**Document:**
◆ ◆ ◆

Posted on 03/04/2009 8:30:11 AM PST by BGHater
The government is criminalising legitimate dissent under the guise of fighting 'extremism', a word for which it has no definition
For most of the past century, Britain's secret state bugged, blacklisted and spied on leftists, trade unionists and peace campaigners, as well as Irish republicans and anyone else regarded as a "subversive" threat to the established order.
That was all supposed to have been brought to a halt in the wake of the end of the cold war in the early 1990s. MI5 now boasts it has ended its counter-subversion work altogether, having other jihadist fish to fry (it will have soon doubled its staffing and budget on the back of the 9/11 backlash).
Whether those claims should be taken at face value must be open to question. But it now turns out that other arms of the secret state have in any case been stepping up to the plate to fill the gap in the market.

◆ ◆ ◆

**Data:**
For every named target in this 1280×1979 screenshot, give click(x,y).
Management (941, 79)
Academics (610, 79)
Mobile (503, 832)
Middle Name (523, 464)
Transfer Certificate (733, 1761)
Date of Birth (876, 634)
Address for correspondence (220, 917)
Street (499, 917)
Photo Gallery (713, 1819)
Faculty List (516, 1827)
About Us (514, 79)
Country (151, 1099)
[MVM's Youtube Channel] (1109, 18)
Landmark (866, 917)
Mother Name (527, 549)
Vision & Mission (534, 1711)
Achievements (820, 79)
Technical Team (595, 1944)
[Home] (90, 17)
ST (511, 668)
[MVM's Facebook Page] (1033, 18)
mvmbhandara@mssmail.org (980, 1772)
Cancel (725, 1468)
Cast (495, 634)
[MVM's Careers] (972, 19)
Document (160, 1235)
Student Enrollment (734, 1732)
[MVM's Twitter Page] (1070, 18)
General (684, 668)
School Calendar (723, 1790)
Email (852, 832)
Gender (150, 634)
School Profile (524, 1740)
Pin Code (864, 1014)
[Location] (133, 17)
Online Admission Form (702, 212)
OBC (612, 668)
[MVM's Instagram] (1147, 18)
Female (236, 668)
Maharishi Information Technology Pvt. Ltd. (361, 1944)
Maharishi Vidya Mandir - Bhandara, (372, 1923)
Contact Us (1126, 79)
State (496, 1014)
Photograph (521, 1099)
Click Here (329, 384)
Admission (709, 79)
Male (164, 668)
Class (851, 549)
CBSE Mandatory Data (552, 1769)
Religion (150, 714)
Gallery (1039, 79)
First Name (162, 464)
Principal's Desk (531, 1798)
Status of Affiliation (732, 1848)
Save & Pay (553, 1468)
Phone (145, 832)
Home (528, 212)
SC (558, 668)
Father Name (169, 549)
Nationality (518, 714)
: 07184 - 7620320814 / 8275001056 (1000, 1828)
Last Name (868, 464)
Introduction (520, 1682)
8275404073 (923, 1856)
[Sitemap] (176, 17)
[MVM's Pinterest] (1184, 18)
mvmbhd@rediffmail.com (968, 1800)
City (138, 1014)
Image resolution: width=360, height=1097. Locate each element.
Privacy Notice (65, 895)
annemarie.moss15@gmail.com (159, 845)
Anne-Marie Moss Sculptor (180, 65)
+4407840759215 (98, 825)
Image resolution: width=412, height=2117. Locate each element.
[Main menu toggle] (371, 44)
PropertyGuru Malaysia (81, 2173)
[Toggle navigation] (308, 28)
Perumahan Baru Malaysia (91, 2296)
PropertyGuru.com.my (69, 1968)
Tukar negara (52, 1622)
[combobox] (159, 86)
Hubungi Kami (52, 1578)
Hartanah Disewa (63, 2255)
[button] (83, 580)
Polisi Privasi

◆ ◆ ◆

**Written tasks:**
#1 According to the article on Britain's secret state, what does MI5 now boast?
#2 Return everything in the article on Britain's secret state from "Whether those claims" down to "in the market.".
#3 Resume the article on Britain's secret state from the point where it stops.
The entries aren't needed for what follows.

**Solved tasks:**
#1 That it has ended its counter-subversion work altogether.

#2
Whether those claims should be taken at face value must be open to question. But it now turns out that other arms of the secret state have in any case been stepping up to the plate to fill the gap in the market.

#3
The Association of Chief Police Officers (Acpo) insists that its confidential intelligence unit reported last week to be now coordinating surveillance and infiltration of "domestic extremists", including anti-war protesters and strikers is not in fact a new organisation, but has been part of its public order intelligence operations since 1999, liaising with MI5 and its 44 forces' special branch outfits across the country.
But yes, Acpo's spokesman tells me, it is in the business of targeting groups such as those involved in the recent Gaza war protests, trade unionists taking part in secondary industrial action and animal rights organisations though only if they break the law or "seek to break the law".
(Excerpt) Read more at guardian.co.uk ...
It would seem to me that this unit should be directing its actions against British Islamists as well as the dirball groups it is currently targetting.
It would seem to me that they are not as all encompassing as they should be and I have no problem with them rooting out most of the people they are targeting.
The Guardian must be a leftist rag.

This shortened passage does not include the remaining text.